Approvate in Consiglio regionale due norme volute dalla consigliera delegata alle Politiche sociali Stefania Passarelli: promuovono l’invecchiamento attivo e il sostegno ai familiari che si prendono cura dei propri cari. Investimenti, rete territoriale e fondi europei per non restare sulla carta.
Due leggi approvate nello stesso giorno, con un filo rosso che le unisce: dare voce e dignità a chi troppo spesso resta ai margini delle politiche pubbliche. Il Consiglio regionale del Molise ha votato oggi due importanti provvedimenti proposti dalla consigliera Stefania Passarelli, delegata alle Politiche Sociali: la legge sull’invecchiamento attivo e quella sul riconoscimento del caregiver familiare.
“Si tratta di risposte concrete ai bisogni di due categorie spesso invisibili: i nostri anziani e i caregiver, veri angeli dell’accudimento”, scrive Passarelli in una nota, rivendicando il percorso politico intrapreso con il sostegno del presidente Francesco Roberti. Entrambe le leggi nascono dall’ascolto delle necessità emerse nel primo anno di mandato, e sono pensate per non restare solo sulla carta.
La prima legge, dedicata alla promozione dell’invecchiamento attivo e della buona salute, colma un vuoto normativo di lungo corso. “Tante promesse della politica sono rimaste inascoltate. Oggi abbiamo una legge organica, fondata su dati oggettivi: la crescita della popolazione anziana, l’assenza di un impianto normativo specifico, i numeri che raccontano la realtà del nostro territorio”, afferma la consigliera. Il Molise è tra le regioni più anziane d’Italia, con un indice di vecchiaia tra i più alti, ma finora mancava una strategia organica.

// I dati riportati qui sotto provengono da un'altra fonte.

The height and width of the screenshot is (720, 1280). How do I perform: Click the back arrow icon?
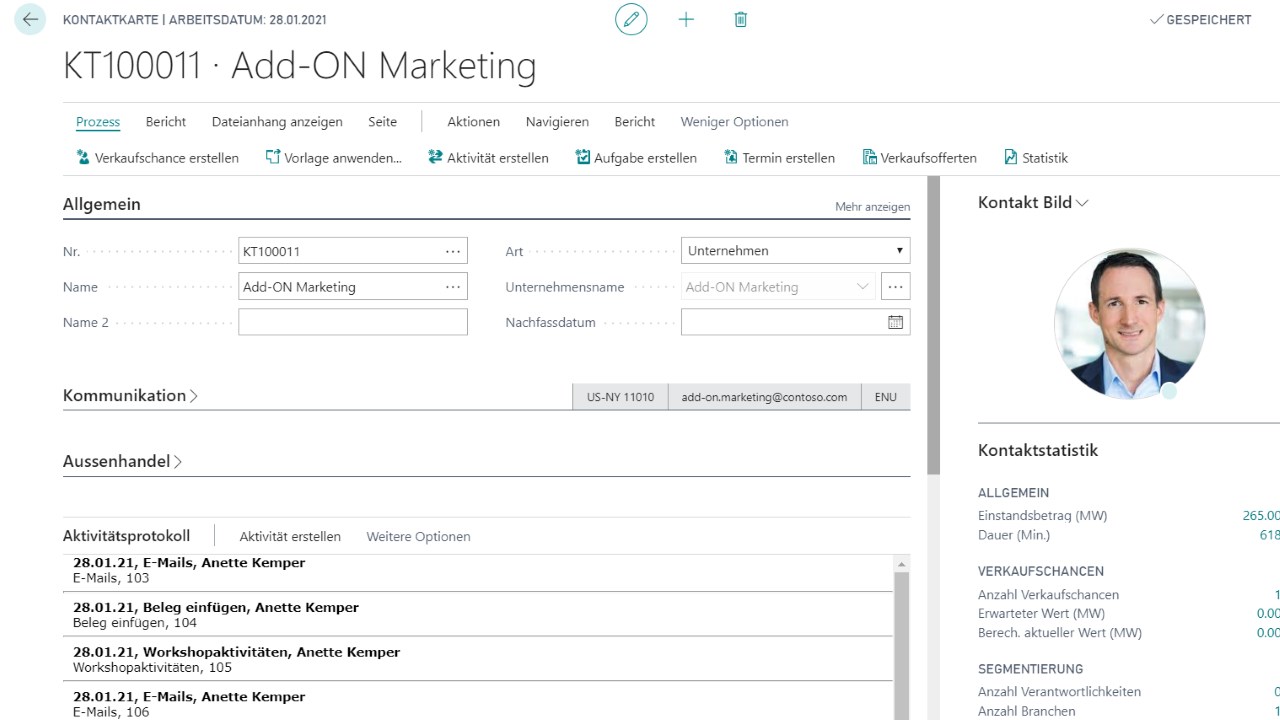click(30, 20)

La norma riconosce il valore delle persone anziane come risorsa per la comunità: esperienza, relazioni, conoscenze che devono essere valorizzate. “Invecchiare non significa isolamento o perdita di dignità”, sottolinea Passarelli. Il provvedimento prevede la creazione di un Piano triennale integrato, che coinvolge Comuni, Asrem, Ats, sindacati, Terzo Settore, scuole e università. I settori interessati spaziano dalla prevenzione delle fragilità all’educazione digitale, dalla formazione permanente al turismo, cultura, sport e volontariato. Sarà istituita anche una Consulta regionale per l’invecchiamento attivo, con il coinvolgimento diretto delle persone anziane nei processi decisionali.

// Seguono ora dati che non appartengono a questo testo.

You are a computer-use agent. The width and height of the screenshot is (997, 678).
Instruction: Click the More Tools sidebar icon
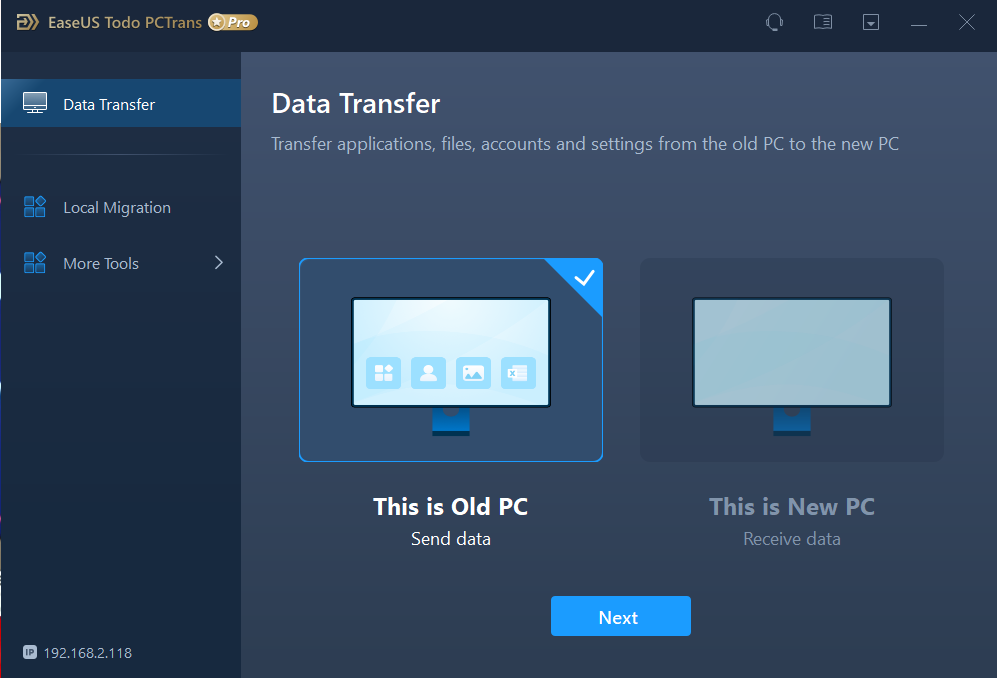(x=35, y=263)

Non mancano le risorse: la legge parte con una dotazione finanziaria iniziale già stanziata e prevede un impegno economico di oltre 600mila euro da entrate certe, a riprova della volontà di attuarla pienamente. L’obiettivo, ribadisce Passarelli, è duplice: migliorare la qualità della vita degli anziani e alleggerire la pressione sul sistema socio-sanitario.
Intimamente connessa a questa legge è la seconda norma, dedicata al riconoscimento del caregiver familiare. Anche questa approvata oggi, mira a restituire dignità a donne e uomini che ogni giorno si prendono cura dei propri cari non autosufficienti, spesso in silenzio e senza tutele.

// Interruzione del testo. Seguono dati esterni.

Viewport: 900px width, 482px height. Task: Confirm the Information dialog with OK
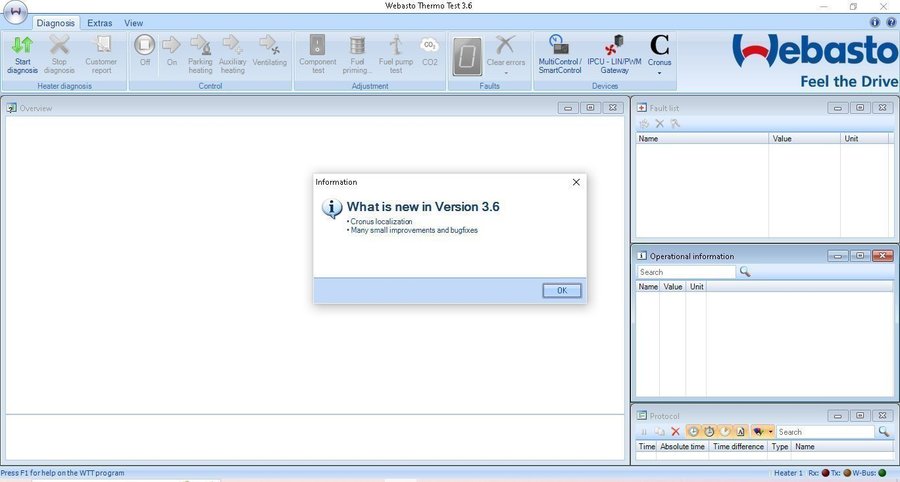point(562,290)
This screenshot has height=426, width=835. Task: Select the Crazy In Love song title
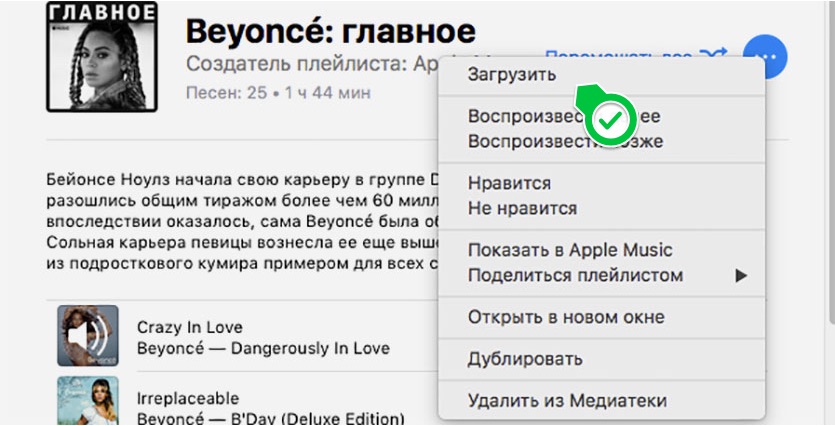(x=189, y=327)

“Un traguardo importante, riconosciuto anche da parte della minoranza consiliare”, afferma la delegata al Welfare. La legge definisce il caregiver come risorsa sociale fondamentale, prevedendo il suo riconoscimento, il sostegno economico e l’inserimento in una rete territoriale di supporto. Sono già disponibili i fondi per l’immediata attuazione, grazie a una dotazione di 800mila euro per il biennio 2026-2027, stanziati attraverso il Programma regionale cofinanziato dal Fondo Sociale Europeo 2021-2027. Risorse europee e statali già allocate nel bilancio regionale.
“È un provvedimento storico – aggiunge Passarelli – perché restituisce, almeno in parte, l’attenzione che i caregiver meritano, e dimostra che la politica può essere vicina alle preoccupazioni di centinaia di famiglie”. Dopo la legge sull’agricoltura sociale e la riforma del Piano sociale regionale 2025-2027, queste due leggi rappresentano – conclude la consigliera – “un altro passo concreto nella costruzione di un welfare moderno, vicino, umano”.